■ Instructions for the task
Begin at the line containing "The width and height of the screenshot is (670, 505)." and retype each line through the end of the records exactly. Include nothing else and no pictures.

START Supplied entries

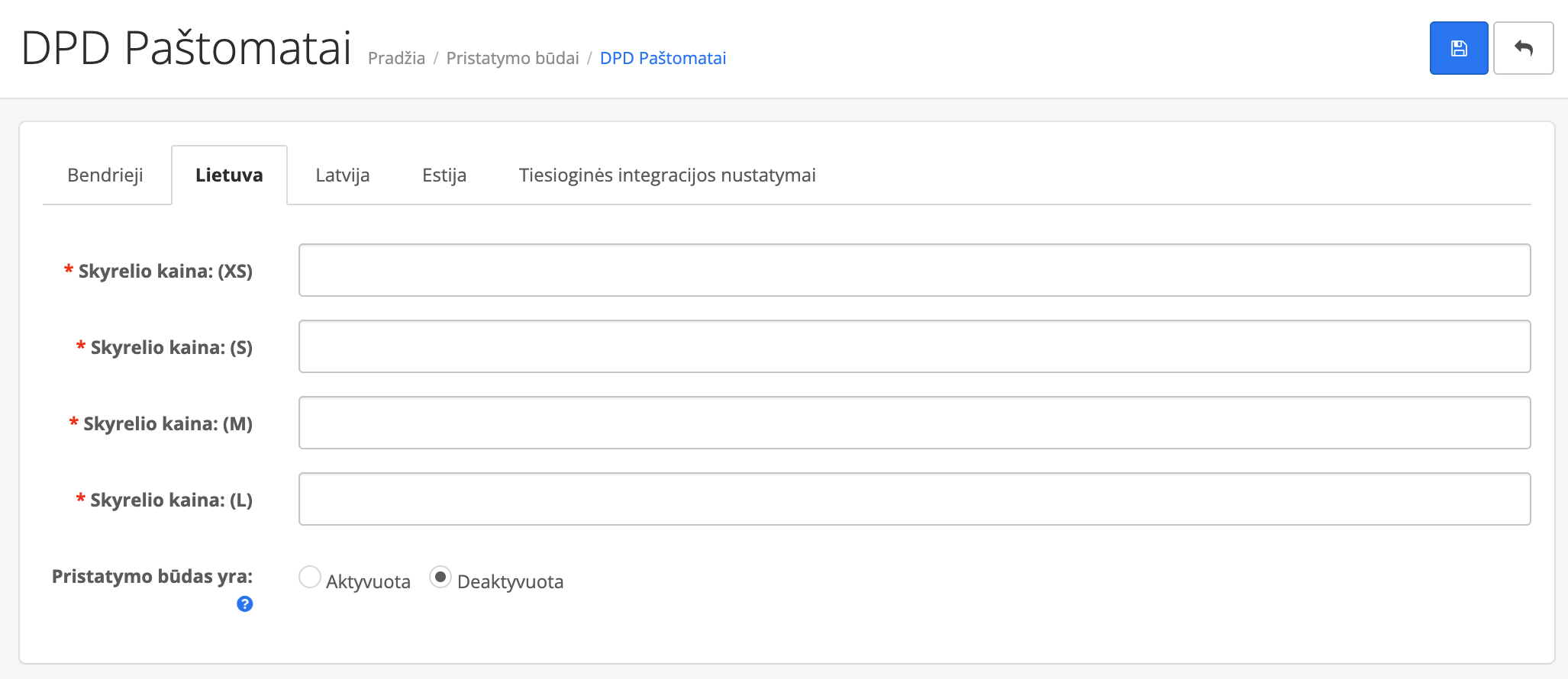Click the Pradžia breadcrumb link
The height and width of the screenshot is (679, 1568).
click(x=396, y=59)
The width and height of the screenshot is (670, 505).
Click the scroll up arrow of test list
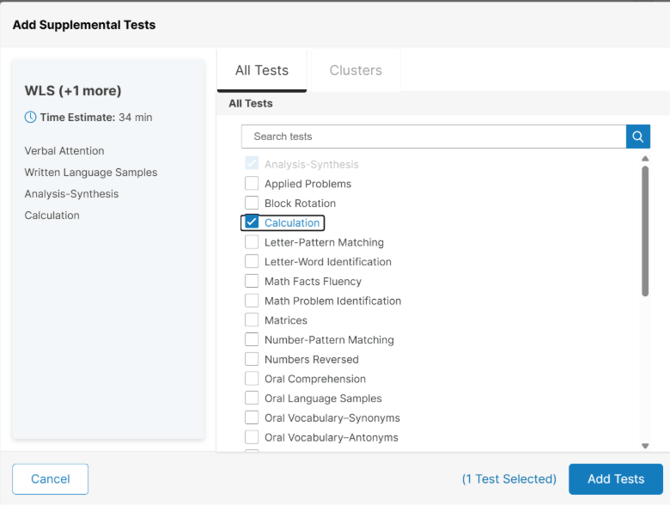click(645, 159)
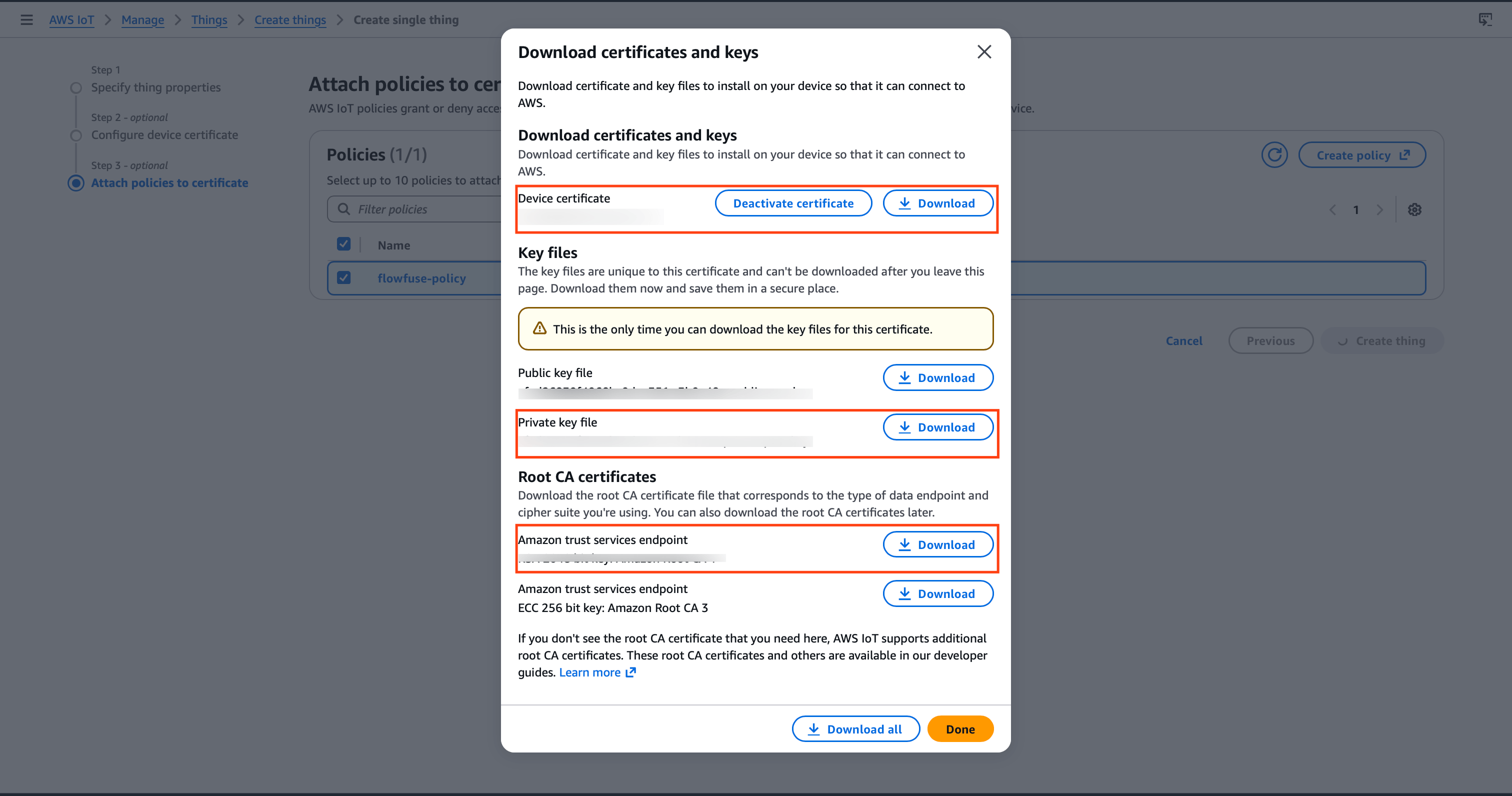Open the navigation sidebar menu
The width and height of the screenshot is (1512, 796).
pos(26,20)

END Supplied entries

■ Problem solution
The width and height of the screenshot is (670, 505).
Click the scroll up arrow of test list
click(645, 159)
Open the navigation sidebar menu
The width and height of the screenshot is (1512, 796).
pos(26,20)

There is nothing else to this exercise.